» About this task:
The result should be the full listing copied exactly, with no pictures in it.

==== Data for this exercise ====

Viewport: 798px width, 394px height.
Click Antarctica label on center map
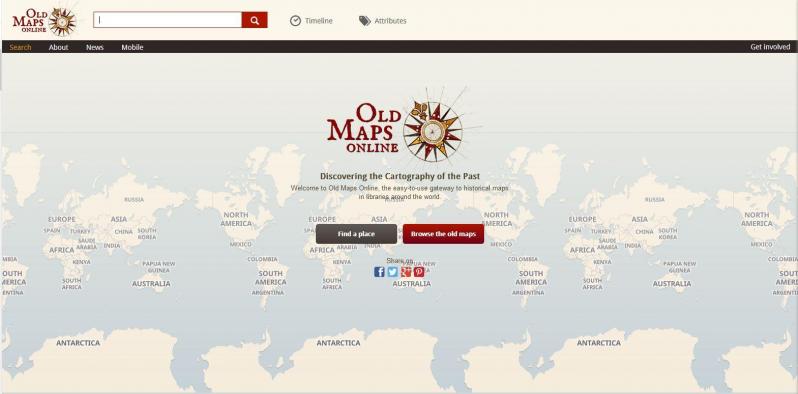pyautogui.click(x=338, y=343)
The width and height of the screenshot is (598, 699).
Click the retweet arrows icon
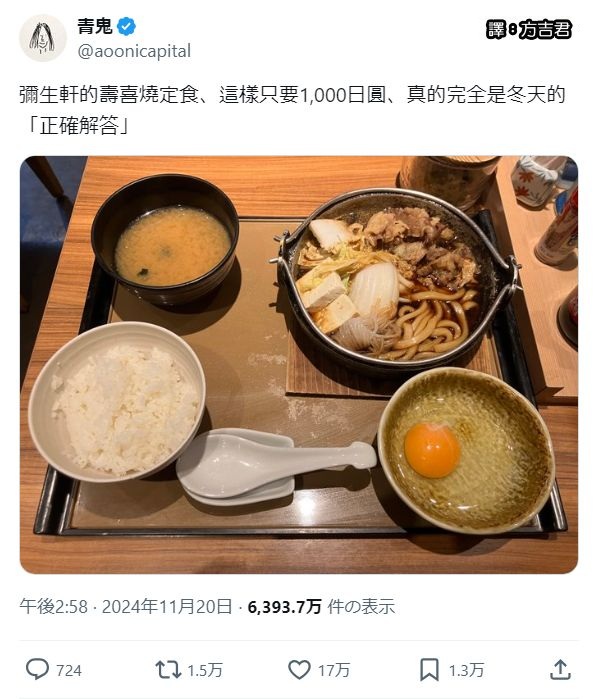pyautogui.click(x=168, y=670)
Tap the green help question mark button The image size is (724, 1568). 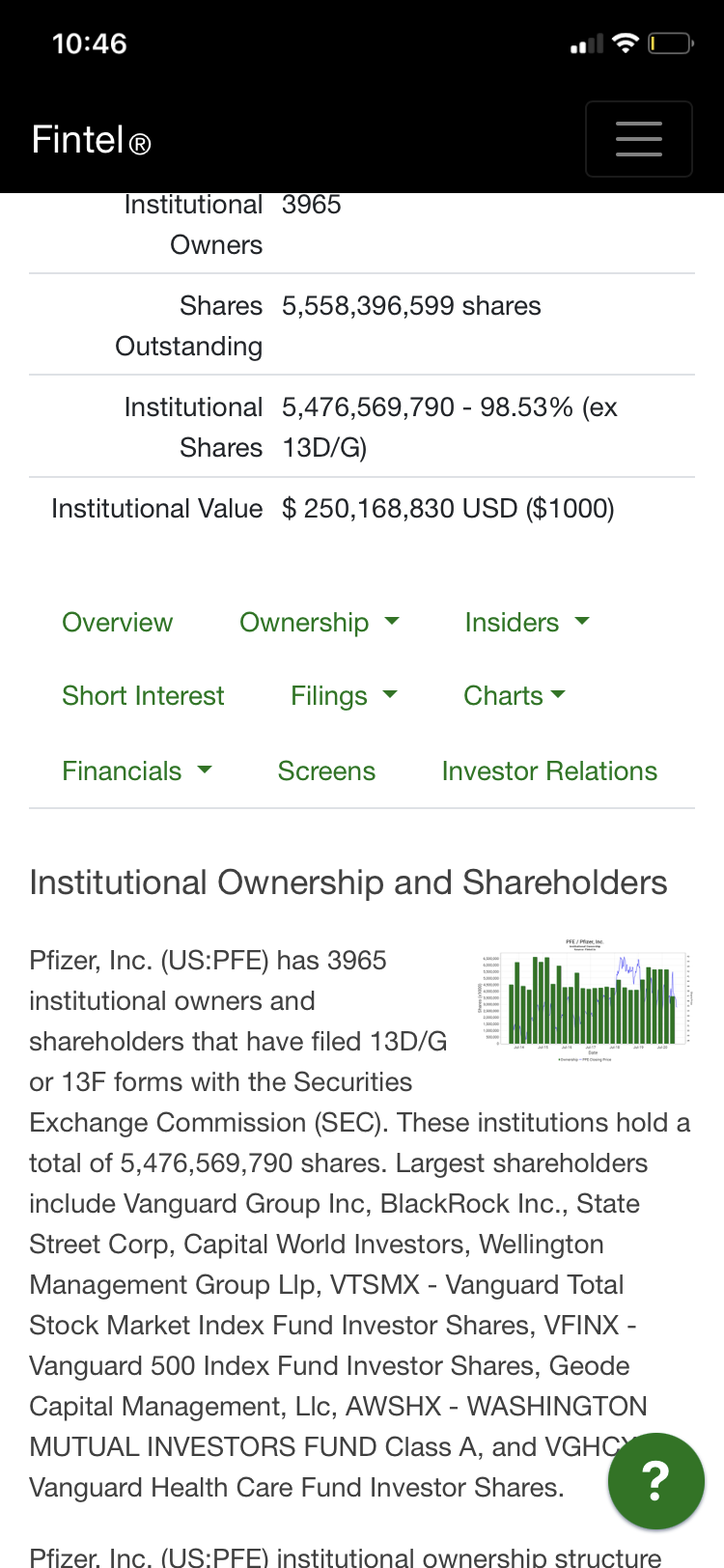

====

» The completed task:
Viewport: 798px width, 394px height.
Click Antarctica label on center map
pyautogui.click(x=338, y=343)
The width and height of the screenshot is (598, 699).
Click the retweet arrows icon
pyautogui.click(x=168, y=670)
Tap the green help question mark button The image size is (724, 1568). 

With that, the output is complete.